Reading: Wuthering Heights
Writing: DED
Re-writing: London Towne (zillionth draft)
Watching: Community (TV series. Very funny)
Eating: Christmas leftovers
Looking forward to: 100-word sentence contest thing at Elena's blog!

Saturday, December 25, 2010

12 Days

The first day of the Twelve Days of Christmas begins on Christmas Day and then continues on until the fifth of January:

12 Drummers drumming (Jan 5)
11 Lords a-leaping (Jan. 4)
10 Pipers piping (Jan. 3)
9 Ladies waiting/dancing (Jan. 2)
8 Maids a-milking (Jan. 1)
7 Swans a-swimming (Dec. 31)
6 Geese a-laying (Dec. 30)
5 Golden rings (Dec. 29)
4 Calling birds (Dec. 28)
3 French hens (Dec. 27)
2 Turtle doves (Dec. 26)
1 A partridge in a pear tree (Dec. 25)

I wonder if anyone has written the story from the True Love's perspective. "On the first day of Christmas… I spent over ninety bucks on a stupid bird that pooped all over my car. Bah, humbug!" Or how about from the people in the song? "On the eighth day of Christmas… somebody cow-napped me and Bessie. I am now with seven other maids and we've been ordered to milk it for all it's worth. And don't get me started on those twelve drummers drumming. My skull's vibrating!"

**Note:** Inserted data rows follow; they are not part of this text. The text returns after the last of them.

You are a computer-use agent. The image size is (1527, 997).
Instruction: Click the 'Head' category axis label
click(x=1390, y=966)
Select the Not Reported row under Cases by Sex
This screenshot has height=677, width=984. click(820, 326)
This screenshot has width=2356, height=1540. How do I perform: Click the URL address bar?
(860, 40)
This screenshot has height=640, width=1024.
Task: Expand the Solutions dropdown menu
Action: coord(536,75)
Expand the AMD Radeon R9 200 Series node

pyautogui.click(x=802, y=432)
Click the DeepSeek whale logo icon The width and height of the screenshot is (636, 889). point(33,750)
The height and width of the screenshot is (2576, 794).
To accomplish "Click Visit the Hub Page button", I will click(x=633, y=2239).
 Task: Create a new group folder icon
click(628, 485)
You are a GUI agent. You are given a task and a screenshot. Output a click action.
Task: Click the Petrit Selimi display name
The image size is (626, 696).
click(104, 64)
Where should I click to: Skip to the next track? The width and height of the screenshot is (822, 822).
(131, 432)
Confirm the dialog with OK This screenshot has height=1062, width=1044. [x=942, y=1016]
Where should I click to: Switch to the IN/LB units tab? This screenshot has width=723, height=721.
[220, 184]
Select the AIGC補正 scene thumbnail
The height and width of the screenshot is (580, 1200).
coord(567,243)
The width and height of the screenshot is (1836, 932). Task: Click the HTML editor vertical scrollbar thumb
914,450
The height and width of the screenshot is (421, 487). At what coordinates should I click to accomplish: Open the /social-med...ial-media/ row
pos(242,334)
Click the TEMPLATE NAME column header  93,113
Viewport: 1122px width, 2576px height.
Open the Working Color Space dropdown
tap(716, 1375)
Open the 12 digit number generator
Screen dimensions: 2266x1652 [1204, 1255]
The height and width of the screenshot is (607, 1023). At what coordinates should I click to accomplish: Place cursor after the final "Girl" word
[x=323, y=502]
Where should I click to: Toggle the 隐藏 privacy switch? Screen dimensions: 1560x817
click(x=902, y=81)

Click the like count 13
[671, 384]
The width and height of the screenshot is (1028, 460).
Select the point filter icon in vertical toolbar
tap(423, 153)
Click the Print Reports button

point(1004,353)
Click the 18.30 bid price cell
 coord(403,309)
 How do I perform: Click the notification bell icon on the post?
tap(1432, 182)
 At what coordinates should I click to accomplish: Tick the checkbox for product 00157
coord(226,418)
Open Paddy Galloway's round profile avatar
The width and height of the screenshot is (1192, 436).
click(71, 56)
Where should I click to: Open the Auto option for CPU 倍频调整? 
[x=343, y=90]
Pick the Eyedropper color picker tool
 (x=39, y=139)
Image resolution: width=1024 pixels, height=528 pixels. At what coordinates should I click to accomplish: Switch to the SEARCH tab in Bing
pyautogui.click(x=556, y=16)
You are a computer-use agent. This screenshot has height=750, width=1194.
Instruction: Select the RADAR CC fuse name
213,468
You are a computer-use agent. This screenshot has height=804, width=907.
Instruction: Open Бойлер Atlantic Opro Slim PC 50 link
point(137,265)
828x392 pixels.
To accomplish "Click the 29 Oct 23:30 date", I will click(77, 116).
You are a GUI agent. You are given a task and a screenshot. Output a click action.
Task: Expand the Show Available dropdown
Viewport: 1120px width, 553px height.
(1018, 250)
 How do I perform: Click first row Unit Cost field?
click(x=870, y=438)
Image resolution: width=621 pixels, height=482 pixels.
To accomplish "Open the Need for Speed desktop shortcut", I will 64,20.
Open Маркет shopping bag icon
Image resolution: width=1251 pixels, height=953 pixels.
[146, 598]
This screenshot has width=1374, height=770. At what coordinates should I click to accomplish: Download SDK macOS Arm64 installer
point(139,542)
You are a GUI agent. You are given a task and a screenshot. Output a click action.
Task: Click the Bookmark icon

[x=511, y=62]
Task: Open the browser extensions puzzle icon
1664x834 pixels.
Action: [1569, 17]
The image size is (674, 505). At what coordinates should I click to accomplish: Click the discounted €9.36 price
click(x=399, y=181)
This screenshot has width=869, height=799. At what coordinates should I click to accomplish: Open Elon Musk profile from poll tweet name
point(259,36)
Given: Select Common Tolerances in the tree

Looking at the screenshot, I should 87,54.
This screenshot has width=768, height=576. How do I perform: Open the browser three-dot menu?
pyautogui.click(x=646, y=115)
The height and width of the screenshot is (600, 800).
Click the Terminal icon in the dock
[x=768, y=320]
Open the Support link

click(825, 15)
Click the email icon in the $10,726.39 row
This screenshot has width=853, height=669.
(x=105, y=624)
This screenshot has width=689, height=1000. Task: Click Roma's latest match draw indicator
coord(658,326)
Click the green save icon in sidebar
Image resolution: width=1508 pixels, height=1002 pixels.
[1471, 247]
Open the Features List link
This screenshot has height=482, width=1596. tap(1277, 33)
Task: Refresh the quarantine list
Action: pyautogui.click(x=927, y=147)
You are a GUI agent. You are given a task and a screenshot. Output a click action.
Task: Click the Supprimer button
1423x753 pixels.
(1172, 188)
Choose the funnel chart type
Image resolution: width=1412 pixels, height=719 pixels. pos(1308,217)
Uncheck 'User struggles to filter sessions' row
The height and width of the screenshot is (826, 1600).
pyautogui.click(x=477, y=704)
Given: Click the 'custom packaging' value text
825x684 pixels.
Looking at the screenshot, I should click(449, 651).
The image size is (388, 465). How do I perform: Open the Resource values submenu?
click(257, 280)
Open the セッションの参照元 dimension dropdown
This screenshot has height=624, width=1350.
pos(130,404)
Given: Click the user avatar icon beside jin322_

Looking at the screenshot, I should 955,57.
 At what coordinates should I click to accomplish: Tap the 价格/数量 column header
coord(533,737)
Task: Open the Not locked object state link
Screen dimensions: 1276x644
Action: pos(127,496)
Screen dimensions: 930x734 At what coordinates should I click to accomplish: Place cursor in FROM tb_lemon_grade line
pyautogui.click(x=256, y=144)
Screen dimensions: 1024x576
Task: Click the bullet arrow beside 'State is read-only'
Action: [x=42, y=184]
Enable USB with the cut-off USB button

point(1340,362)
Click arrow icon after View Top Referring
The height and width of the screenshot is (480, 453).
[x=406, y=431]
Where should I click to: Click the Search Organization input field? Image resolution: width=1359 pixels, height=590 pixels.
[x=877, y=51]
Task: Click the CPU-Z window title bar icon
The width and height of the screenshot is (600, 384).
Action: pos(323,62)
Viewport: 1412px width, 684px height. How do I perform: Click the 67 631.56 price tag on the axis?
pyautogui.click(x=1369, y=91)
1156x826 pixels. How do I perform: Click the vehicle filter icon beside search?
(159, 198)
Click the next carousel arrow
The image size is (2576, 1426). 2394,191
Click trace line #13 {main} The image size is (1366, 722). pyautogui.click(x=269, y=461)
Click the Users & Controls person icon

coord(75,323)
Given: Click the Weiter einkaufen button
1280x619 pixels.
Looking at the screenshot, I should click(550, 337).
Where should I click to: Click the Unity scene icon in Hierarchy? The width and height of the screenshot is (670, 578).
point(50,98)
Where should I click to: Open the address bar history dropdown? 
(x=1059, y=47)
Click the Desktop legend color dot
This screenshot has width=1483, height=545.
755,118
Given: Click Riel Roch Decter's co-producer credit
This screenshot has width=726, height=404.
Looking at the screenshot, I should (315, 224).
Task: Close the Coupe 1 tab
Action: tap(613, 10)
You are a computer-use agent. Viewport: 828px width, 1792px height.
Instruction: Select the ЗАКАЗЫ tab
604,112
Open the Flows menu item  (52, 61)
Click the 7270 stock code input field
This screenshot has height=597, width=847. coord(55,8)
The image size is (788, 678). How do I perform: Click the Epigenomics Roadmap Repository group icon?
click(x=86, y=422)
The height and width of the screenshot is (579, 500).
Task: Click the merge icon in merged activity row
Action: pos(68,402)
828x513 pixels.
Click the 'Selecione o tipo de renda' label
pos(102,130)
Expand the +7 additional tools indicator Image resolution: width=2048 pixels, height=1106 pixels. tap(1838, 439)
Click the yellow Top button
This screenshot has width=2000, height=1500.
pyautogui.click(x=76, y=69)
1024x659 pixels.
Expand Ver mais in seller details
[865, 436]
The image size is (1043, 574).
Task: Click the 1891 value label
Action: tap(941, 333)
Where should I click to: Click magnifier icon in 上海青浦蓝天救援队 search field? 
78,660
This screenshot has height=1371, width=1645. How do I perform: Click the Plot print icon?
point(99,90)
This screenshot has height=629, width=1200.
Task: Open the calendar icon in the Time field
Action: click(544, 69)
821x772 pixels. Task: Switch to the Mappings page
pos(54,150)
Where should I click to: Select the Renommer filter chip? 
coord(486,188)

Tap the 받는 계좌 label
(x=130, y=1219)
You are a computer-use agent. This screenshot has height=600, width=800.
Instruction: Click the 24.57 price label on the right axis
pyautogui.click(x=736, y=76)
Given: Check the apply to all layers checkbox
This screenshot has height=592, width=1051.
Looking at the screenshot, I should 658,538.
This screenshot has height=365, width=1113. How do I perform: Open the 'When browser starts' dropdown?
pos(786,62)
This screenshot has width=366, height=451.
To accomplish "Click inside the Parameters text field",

Hey, if Rudolph the Red-Nosed Reindeer gets his own song AND a TV special, so should the Twelve Days folks. It's only fair.

So, I guess I'm handing out an exercise:

Write a Christmas carol, any Christmas carol, from a different point of view. That Little Drummer Boy song? How did that lamb and ox keep time? Or the Grinch song. What about the poor dog with the horn tied to its head?

Have a ball.

Happy Birthday!


Thursday, December 23, 2010


Right before the pile of rejected manuscripts crushed him, Stooge awoke. He was alive and well in his bed. "Yipee!" he cried. "Oh! The muses did it all in one night—of course they could if they wanted to, bless them. I'm as giddy as a schoolboy!"

He stumbled into the computer table. "I'm as—as merry as a drunk!"

The door banged open and in walked Bob Muse. "I forgot my hat, sir, might I—"

"Bob! You wonderful man. Come, work with me this morning. I will double your pages!"


And Stooge was as good as his words. His prose grew on to be stronger and stronger, and though he received his share of rejections, in the end, Stooge kept the spirit of Dedication in his heart.

Wednesday, December 22, 2010

AWC: Part VI

The clock struck a third, and Stooge sat straight up in bed.

A muse draped in black cloth stood in the corner of the room, glowering at him.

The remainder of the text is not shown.